Study: PH youth least satisfied with job security
More than four in five Filipino youth have a positive outlook for the next five years, according to a new collaborative study by Vero Advocacy, a government relations arm, and Kadence International, a global market research agency.
However, this optimism is tempered by a strong demand for urgent reforms in employment, education, and health care.
The study surveyed over 2,700 Gen Z-ers and millennials across six Southeast Asian countries, including 453 respondents from the Philippines.
According to the survey, 43 percent of Gen Z Filipinos expect a “much better” future, and 42 percent anticipate a “better” life in the next five years—only slightly higher than the combined optimism rate of millennial Filipinos, which stands at 84 percent.
Overall, Filipino youth are more optimistic than their peers in Singapore (69 percent) and Malaysia (77 percent), with similar levels of hope for the future as young people in Indonesia (89 percent), Vietnam (89 percent), and Thailand (87 percent).

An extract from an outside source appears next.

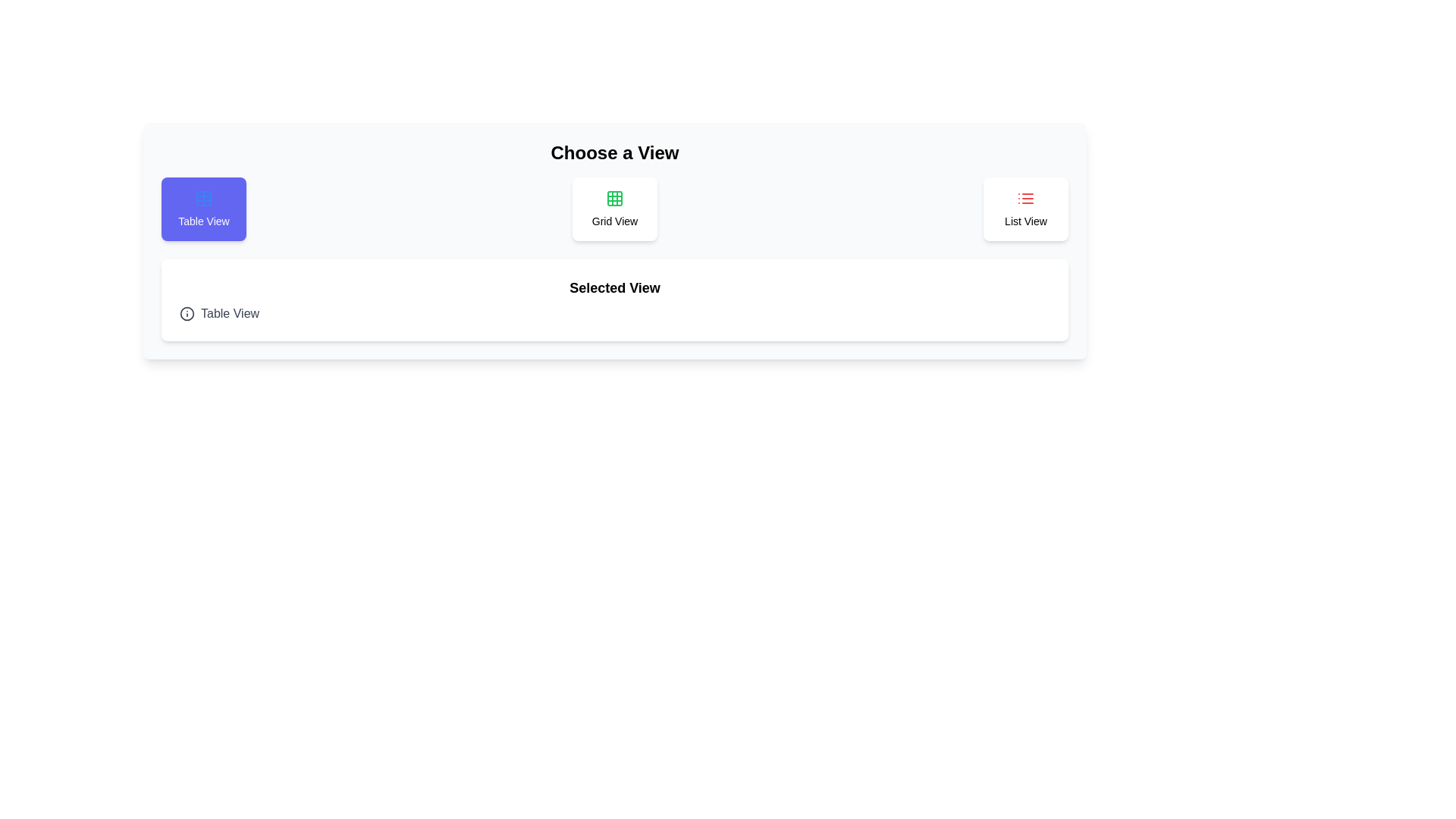 The width and height of the screenshot is (1456, 819). Describe the element at coordinates (615, 288) in the screenshot. I see `the header text indicating the currently selected view within the UI component for choosing different views` at that location.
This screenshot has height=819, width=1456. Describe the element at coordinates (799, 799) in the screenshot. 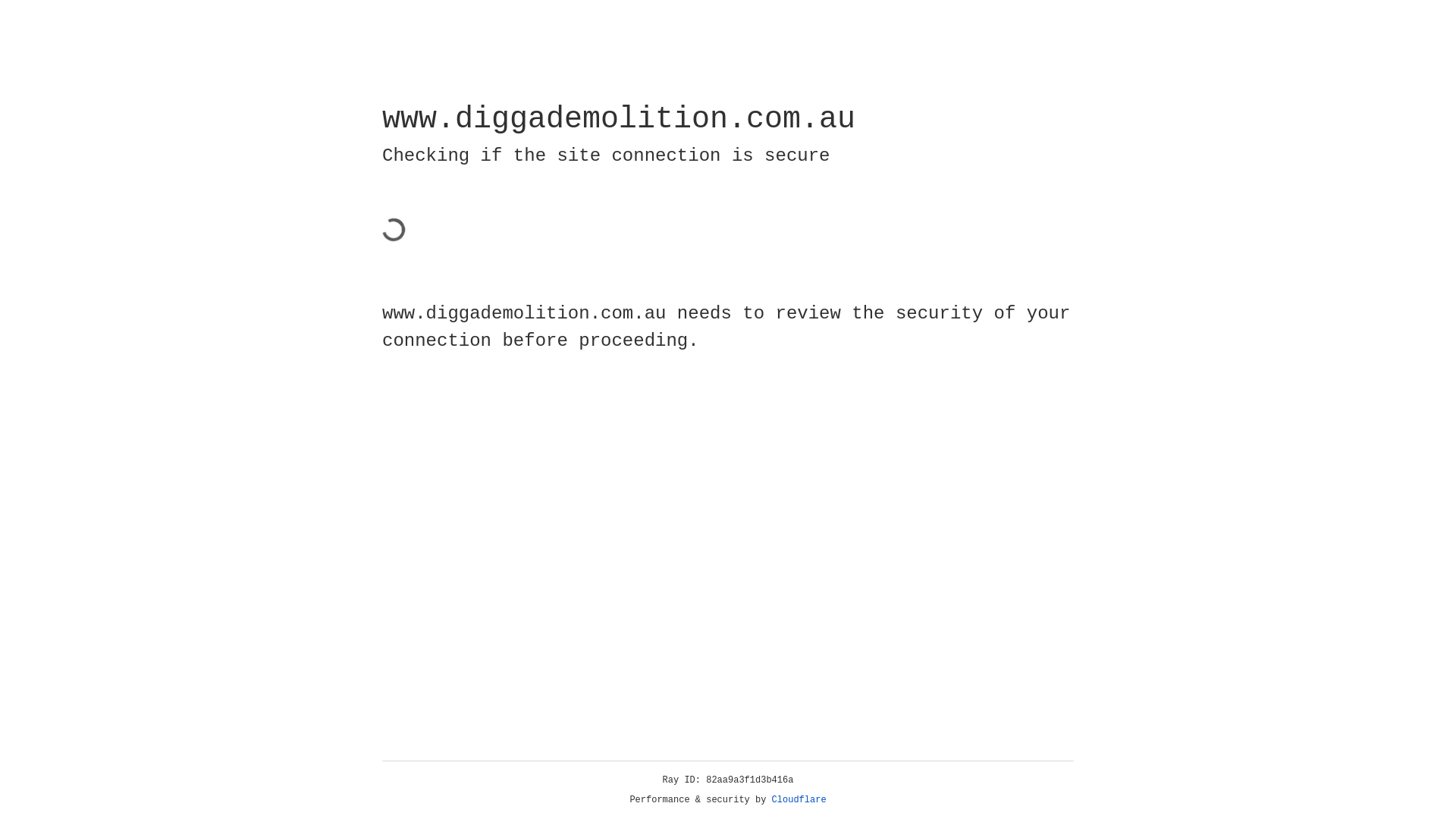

Both Gen Z-ers and millennials in the Philippines, however, identified employment opportunities, quality education, and accessible healthcare as their top challenges. Though these issues are prevalent across the surveyed markets, satisfaction rates for these three areas of concern were the lowest among Filipino respondents. Other concerns include environmental protection, affordable housing, and effective taxation and resource management.
Job insecurity
Many young Filipinos feel uncertain about their professional futures, with 35 percent of Gen Z-ers and millennial respondents expressing a dissatisfaction over job security. Filipino youth were the least satisfied with job security among the six countries surveyed, with a 29 percent satisfaction rate that lags far behind the second lowest satisfaction rate of 43 percent for Malaysia.

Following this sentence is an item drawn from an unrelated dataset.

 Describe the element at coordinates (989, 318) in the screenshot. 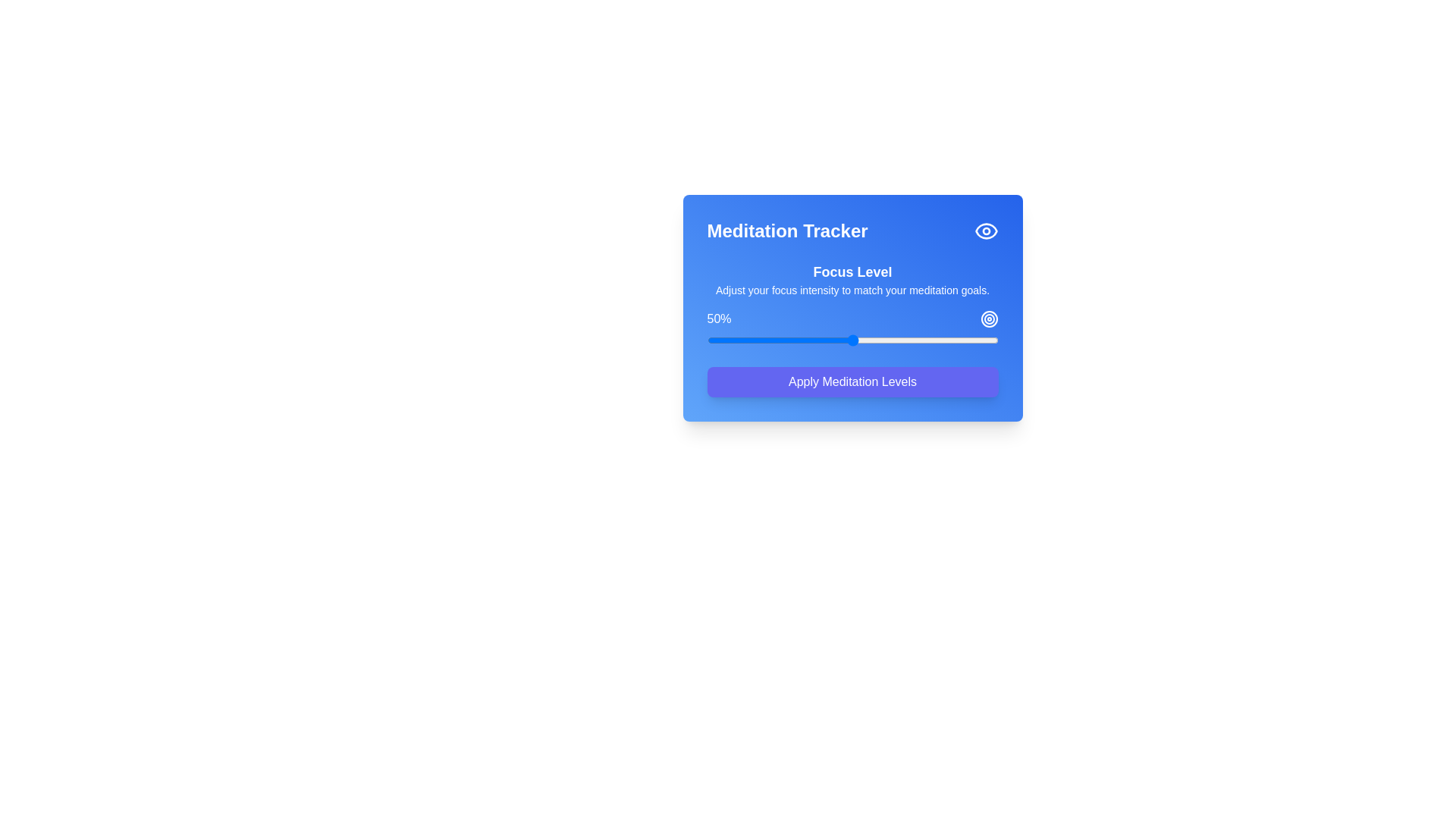

I see `the middle circle of the concentric circles in the modal dialog box, which is a decorative SVG element` at that location.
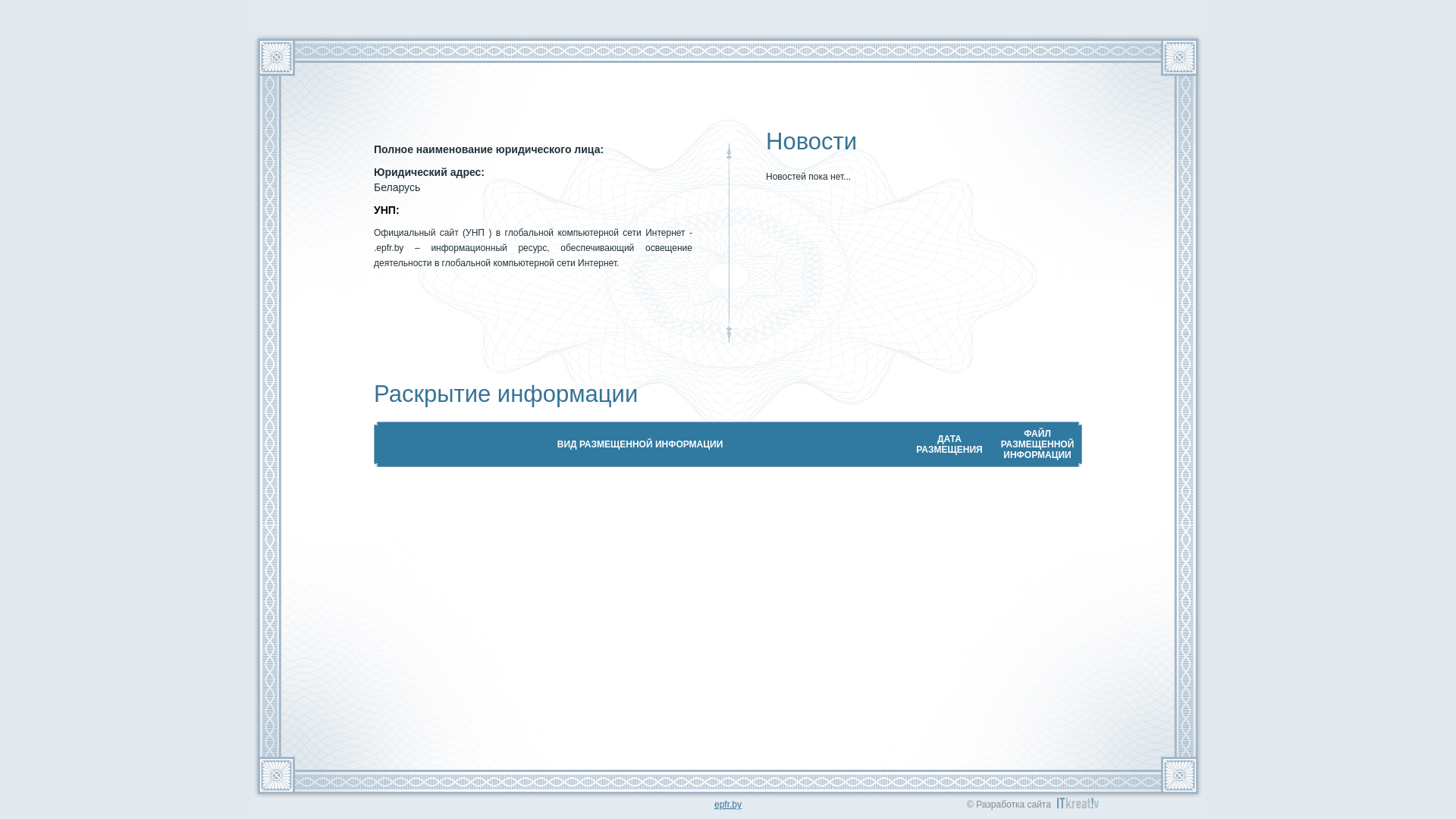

Thirty-one percent of Gen Z Filipinos and 36 percent of millennial Filipinos ranked employment opportunities as the top challenge they face, with most citing a lack of jobs as a key issue.
Filipinos are also the least satisfied with the cost of education in the region, with a satisfaction rate of 43 percent for Gen Z-ers and 38 percent for millennials.
Most respondents cited high costs as the main impediment to accessing quality education in the country.
Thirty-one percent of Gen Z-ers and 30 percent of millennial Filipinos also cite the quality of education as the top challenge faced by the country.
Despite healthcare being a constitutional right, six out of 10 Filipinos die without seeing a doctor, according to statistics from the Department of Health. Access to healthcare remains elusive for most Filipinos, with 10 percent of Filipino Gen Z-ers and 14 percent of Filipino millennials citing it as the top challenge faced by the country.
Philippine satisfaction rates for healthcare are the lowest, with only 36 percent of Filipino youth saying they are satisfied with the current healthcare system in the country. Fifty percent indicate that the high costs of healthcare services and treatments are a major challenge to accessing healthcare, while 25 percent point to the limited availability of facilities and equipment.